Cambodia later brought the matter before the International Court of Justice in the 1960s over the temple known as Khao Phra Viharn in Thailand and Prasat Preah Vihear in Cambodia. The ruling favored Phnom Penh, leaving Bangkok wary of international arbitration ever since.
The 817-kilometer border remains only partly defined. Of 73 French-era markers, several are missing or contested. In Ta Phraya district, only the locations of markers 32 and 37 are agreed upon; 33 to 36 are still disputed, and one is missing entirely.
Nikkei writes that mapping discrepancies continue to complicate demarcation. Thailand uses a 1:50,000-scale chart, while Cambodia relies on a 1:200,000 version. “A millimeter could mean three to four kilometers,” said historian Thongchai Winichakul, author of Siam Mapped. “And the two maps are not compatible because [of] their methodology.”

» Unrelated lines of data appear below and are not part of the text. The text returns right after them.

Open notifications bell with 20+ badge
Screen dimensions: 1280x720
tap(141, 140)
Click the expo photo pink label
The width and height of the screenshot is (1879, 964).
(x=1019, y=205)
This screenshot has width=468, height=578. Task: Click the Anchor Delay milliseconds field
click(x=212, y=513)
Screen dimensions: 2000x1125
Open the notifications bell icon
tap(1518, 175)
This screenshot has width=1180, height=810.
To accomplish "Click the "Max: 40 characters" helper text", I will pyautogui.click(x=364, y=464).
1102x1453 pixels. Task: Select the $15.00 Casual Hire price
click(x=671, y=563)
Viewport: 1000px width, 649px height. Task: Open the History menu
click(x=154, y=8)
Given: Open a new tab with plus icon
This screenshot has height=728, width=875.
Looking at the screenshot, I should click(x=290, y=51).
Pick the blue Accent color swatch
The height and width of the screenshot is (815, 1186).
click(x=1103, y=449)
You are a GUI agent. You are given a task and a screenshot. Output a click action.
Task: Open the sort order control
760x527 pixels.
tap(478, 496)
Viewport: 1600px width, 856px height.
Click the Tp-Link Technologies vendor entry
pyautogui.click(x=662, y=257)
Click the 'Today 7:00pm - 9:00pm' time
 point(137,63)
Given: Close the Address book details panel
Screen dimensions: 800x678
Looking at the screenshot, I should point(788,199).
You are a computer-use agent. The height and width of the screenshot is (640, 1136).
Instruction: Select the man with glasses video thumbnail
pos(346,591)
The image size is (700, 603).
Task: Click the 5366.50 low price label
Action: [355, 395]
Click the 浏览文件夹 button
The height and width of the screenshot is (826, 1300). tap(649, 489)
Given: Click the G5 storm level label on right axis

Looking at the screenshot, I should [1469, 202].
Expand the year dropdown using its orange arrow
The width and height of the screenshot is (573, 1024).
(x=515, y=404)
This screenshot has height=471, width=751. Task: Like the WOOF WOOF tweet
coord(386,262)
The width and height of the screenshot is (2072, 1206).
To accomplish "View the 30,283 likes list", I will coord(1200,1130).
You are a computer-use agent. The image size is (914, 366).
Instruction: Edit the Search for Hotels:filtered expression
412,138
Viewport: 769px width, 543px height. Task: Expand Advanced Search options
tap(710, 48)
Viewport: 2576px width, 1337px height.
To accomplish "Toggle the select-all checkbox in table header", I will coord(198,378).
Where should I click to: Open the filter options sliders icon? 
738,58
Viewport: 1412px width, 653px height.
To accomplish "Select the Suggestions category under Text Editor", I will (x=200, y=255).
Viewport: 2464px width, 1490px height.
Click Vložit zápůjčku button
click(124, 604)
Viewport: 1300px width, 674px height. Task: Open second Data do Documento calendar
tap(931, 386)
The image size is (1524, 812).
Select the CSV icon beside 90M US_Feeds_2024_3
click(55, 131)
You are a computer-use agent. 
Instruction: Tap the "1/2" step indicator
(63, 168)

Maj. Gen. Winthai Suwaree, spokesperson for the Royal Thai Army, defended Thailand’s map as “more accurate than the 1:200,000 map. We can see it from aerial photos,” he told Nikkei. “Originally there were no inhabitants. More people have gradually moved in every year, and so we must get serious about it.”
The main trade gate between Aranyaprathet and Cambodia’s Poipet, closed in July, is not expected to reopen this year.
Former Thai foreign minister Tej Bunnag wrote in a 2020 memoir that “our border must be scientifically demarcated from the Gulf [of Thailand] to Ubon Ratchathani,” adding that locating markers in Trat province would allow both countries to “negotiate how to share the natural gas off the Thai-Cambodian coast — as we did with Malaysia.”
Progress has stalled amid political caution and rising nationalism. “Right now, as long as both sides like to claim so much unrealistically, and don’t observe scientific facts, the best solution is just to sit tight and do nothing,” Thongchai said. “Many border demarcation committees around Thailand use that tactic […] because scientifically you can solve it, but politically you cannot. The crazy thing is that I think that’s smart.”